Render the material below as a Markdown table with the columns "Row" and "Text". Put a row number and one line in each row, skip blank lines, and omit the pictures.

■ **EXCERPTED DATA**:
┄┄┄┄┄┄┄┄┄┄┄┄┄┄┄┄┄┄┄┄

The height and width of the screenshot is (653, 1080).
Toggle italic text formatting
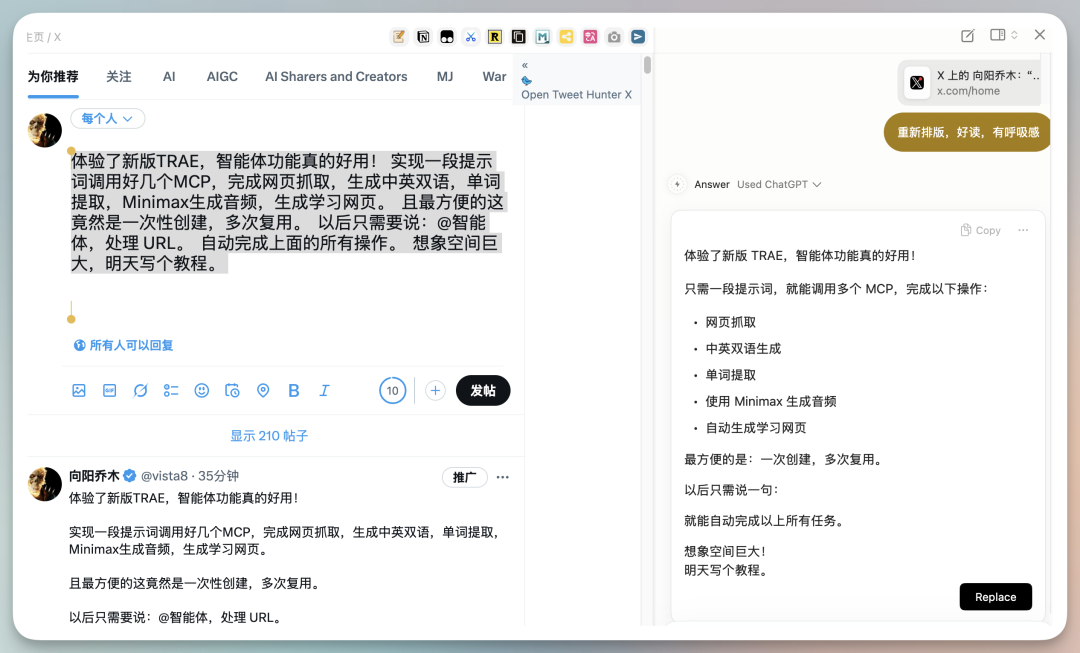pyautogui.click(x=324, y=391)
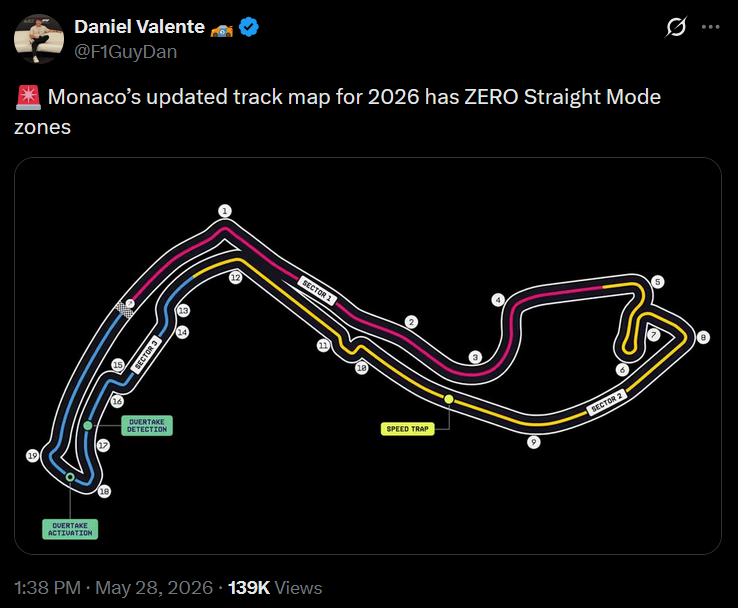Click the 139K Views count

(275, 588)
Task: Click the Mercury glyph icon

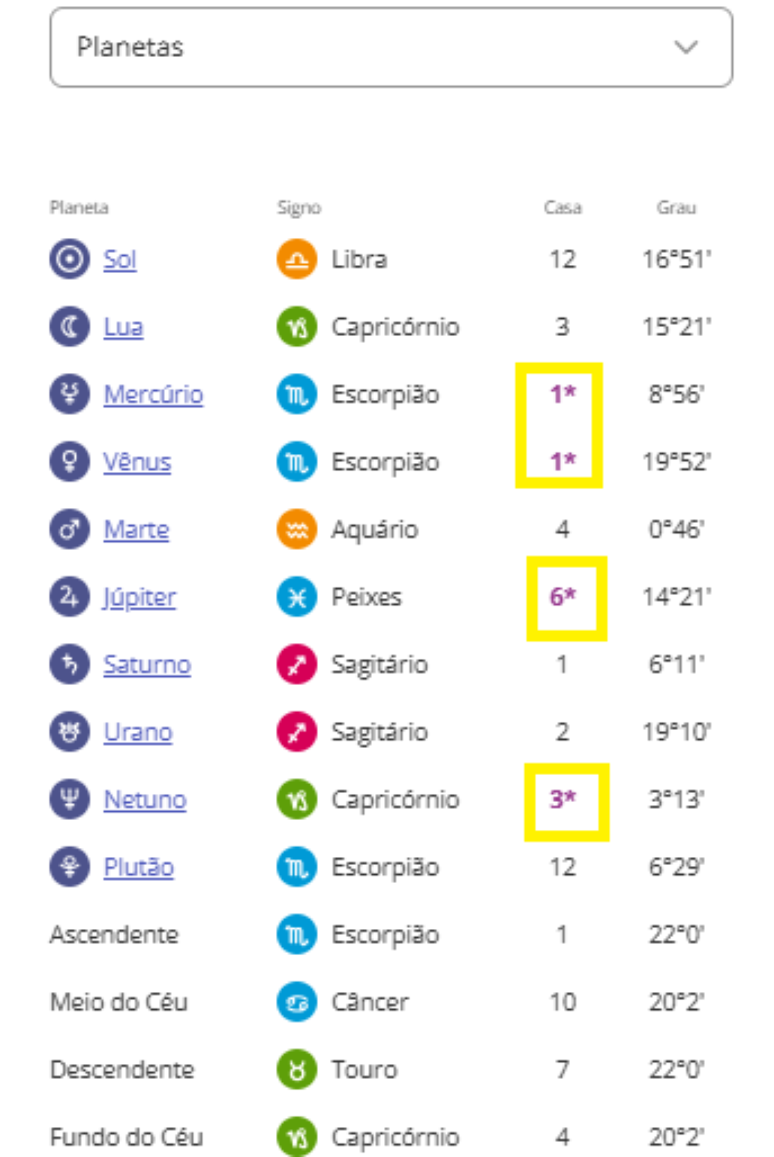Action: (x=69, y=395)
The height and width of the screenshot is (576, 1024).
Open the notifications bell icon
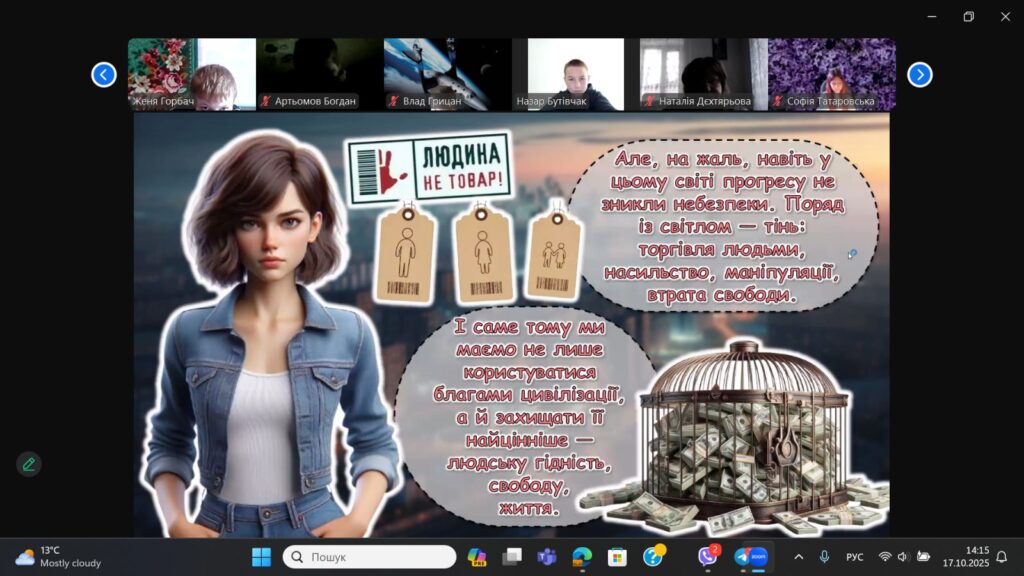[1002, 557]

┄┄┄┄┄┄┄┄┄┄┄┄┄┄┄┄┄┄┄┄

■ **FINAL ANSWER**:
| Row | Text |
|---|---|
| 1 | The height and width of the screenshot is (653, 1080). |
| 2 | Toggle italic text formatting |
| 3 | pyautogui.click(x=324, y=391) |
| 4 | Click the 139K Views count |
| 5 | (275, 588) |
| 6 | Task: Click the Mercury glyph icon |
| 7 | Action: (x=69, y=395) |
| 8 | The height and width of the screenshot is (576, 1024). |
| 9 | Open the notifications bell icon |
| 10 | [1002, 557] |